Short problem: Please duplicate the listing below line for line, leaving every character unchanged.

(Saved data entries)

********

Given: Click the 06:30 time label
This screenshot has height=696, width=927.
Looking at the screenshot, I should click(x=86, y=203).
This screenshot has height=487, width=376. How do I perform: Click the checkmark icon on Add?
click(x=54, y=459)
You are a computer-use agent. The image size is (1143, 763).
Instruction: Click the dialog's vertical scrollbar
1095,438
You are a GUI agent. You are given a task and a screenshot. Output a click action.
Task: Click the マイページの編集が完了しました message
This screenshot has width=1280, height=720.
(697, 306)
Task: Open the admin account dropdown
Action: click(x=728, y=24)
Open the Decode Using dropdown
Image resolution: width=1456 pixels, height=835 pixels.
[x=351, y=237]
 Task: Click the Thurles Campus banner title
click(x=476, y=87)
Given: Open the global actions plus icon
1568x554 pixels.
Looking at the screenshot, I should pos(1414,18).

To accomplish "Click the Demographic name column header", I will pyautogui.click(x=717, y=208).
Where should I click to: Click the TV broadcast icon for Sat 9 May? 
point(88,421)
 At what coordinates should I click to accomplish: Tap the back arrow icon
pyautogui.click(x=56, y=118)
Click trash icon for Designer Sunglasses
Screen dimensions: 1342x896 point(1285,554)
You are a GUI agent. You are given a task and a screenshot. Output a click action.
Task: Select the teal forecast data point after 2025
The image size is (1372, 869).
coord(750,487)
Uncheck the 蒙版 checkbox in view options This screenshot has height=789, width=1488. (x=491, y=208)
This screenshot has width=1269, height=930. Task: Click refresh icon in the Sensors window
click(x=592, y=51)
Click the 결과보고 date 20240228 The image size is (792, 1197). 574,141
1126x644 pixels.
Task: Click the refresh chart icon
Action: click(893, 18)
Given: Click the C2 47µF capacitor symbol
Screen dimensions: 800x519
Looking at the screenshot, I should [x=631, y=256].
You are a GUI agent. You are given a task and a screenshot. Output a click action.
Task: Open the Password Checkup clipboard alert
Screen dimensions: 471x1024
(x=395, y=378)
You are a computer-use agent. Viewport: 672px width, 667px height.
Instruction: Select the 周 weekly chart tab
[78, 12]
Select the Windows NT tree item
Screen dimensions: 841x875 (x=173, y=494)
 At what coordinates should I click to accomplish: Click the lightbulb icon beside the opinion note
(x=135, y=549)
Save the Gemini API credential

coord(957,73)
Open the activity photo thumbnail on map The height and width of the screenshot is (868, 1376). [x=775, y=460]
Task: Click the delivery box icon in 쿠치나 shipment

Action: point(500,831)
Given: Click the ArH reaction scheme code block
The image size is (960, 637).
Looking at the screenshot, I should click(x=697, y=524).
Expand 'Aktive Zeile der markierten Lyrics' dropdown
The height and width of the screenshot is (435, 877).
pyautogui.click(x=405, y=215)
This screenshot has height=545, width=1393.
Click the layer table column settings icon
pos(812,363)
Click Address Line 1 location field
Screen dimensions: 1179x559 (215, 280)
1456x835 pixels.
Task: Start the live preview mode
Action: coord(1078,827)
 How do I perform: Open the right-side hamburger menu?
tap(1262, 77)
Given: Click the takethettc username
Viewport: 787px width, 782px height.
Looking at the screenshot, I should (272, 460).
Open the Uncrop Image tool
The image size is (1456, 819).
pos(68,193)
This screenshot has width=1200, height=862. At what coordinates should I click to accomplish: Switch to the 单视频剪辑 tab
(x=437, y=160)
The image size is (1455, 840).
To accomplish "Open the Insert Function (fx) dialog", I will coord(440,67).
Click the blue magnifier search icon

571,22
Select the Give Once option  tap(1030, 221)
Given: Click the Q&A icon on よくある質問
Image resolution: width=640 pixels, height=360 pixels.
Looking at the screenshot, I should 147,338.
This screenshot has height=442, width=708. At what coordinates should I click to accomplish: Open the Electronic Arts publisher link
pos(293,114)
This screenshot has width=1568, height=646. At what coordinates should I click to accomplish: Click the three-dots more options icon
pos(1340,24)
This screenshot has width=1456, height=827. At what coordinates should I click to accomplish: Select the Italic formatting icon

********

Task result:
Given: Click the 06:30 time label
This screenshot has height=696, width=927.
Looking at the screenshot, I should click(x=86, y=203).
This screenshot has height=487, width=376. How do I perform: Click the checkmark icon on Add?
click(x=54, y=459)
You are a computer-use agent. The image size is (1143, 763).
Instruction: Click the dialog's vertical scrollbar
1095,438
You are a GUI agent. You are given a task and a screenshot. Output a click action.
Task: Click the マイページの編集が完了しました message
This screenshot has width=1280, height=720.
(697, 306)
Task: Open the admin account dropdown
Action: click(x=728, y=24)
Open the Decode Using dropdown
Image resolution: width=1456 pixels, height=835 pixels.
[x=351, y=237]
 Task: Click the Thurles Campus banner title
click(x=476, y=87)
Given: Open the global actions plus icon
1568x554 pixels.
Looking at the screenshot, I should pos(1414,18).

To accomplish "Click the Demographic name column header", I will pyautogui.click(x=717, y=208).
Where should I click to: Click the TV broadcast icon for Sat 9 May? 
point(88,421)
 At what coordinates should I click to accomplish: Tap the back arrow icon
pyautogui.click(x=56, y=118)
Click trash icon for Designer Sunglasses
Screen dimensions: 1342x896 point(1285,554)
You are a GUI agent. You are given a task and a screenshot. Output a click action.
Task: Select the teal forecast data point after 2025
The image size is (1372, 869).
coord(750,487)
Uncheck the 蒙版 checkbox in view options This screenshot has height=789, width=1488. (x=491, y=208)
This screenshot has width=1269, height=930. Task: Click refresh icon in the Sensors window
click(x=592, y=51)
Click the 결과보고 date 20240228 The image size is (792, 1197). 574,141
1126x644 pixels.
Task: Click the refresh chart icon
Action: click(893, 18)
Given: Click the C2 47µF capacitor symbol
Screen dimensions: 800x519
Looking at the screenshot, I should [x=631, y=256].
You are a GUI agent. You are given a task and a screenshot. Output a click action.
Task: Open the Password Checkup clipboard alert
Screen dimensions: 471x1024
(x=395, y=378)
You are a computer-use agent. Viewport: 672px width, 667px height.
Instruction: Select the 周 weekly chart tab
[78, 12]
Select the Windows NT tree item
Screen dimensions: 841x875 (x=173, y=494)
 At what coordinates should I click to accomplish: Click the lightbulb icon beside the opinion note
(x=135, y=549)
Save the Gemini API credential

coord(957,73)
Open the activity photo thumbnail on map The height and width of the screenshot is (868, 1376). [x=775, y=460]
Task: Click the delivery box icon in 쿠치나 shipment

Action: point(500,831)
Given: Click the ArH reaction scheme code block
The image size is (960, 637).
Looking at the screenshot, I should click(x=697, y=524).
Expand 'Aktive Zeile der markierten Lyrics' dropdown
The height and width of the screenshot is (435, 877).
pyautogui.click(x=405, y=215)
This screenshot has height=545, width=1393.
Click the layer table column settings icon
pos(812,363)
Click Address Line 1 location field
Screen dimensions: 1179x559 (215, 280)
1456x835 pixels.
Task: Start the live preview mode
Action: coord(1078,827)
 How do I perform: Open the right-side hamburger menu?
tap(1262, 77)
Given: Click the takethettc username
Viewport: 787px width, 782px height.
Looking at the screenshot, I should (272, 460).
Open the Uncrop Image tool
The image size is (1456, 819).
pos(68,193)
This screenshot has width=1200, height=862. At what coordinates should I click to accomplish: Switch to the 单视频剪辑 tab
(x=437, y=160)
The image size is (1455, 840).
To accomplish "Open the Insert Function (fx) dialog", I will coord(440,67).
Click the blue magnifier search icon

571,22
Select the Give Once option  tap(1030, 221)
Given: Click the Q&A icon on よくある質問
Image resolution: width=640 pixels, height=360 pixels.
Looking at the screenshot, I should 147,338.
This screenshot has height=442, width=708. At what coordinates should I click to accomplish: Open the Electronic Arts publisher link
pos(293,114)
This screenshot has width=1568, height=646. At what coordinates should I click to accomplish: Click the three-dots more options icon
pos(1340,24)
This screenshot has width=1456, height=827. At what coordinates should I click to accomplish: Select the Italic formatting icon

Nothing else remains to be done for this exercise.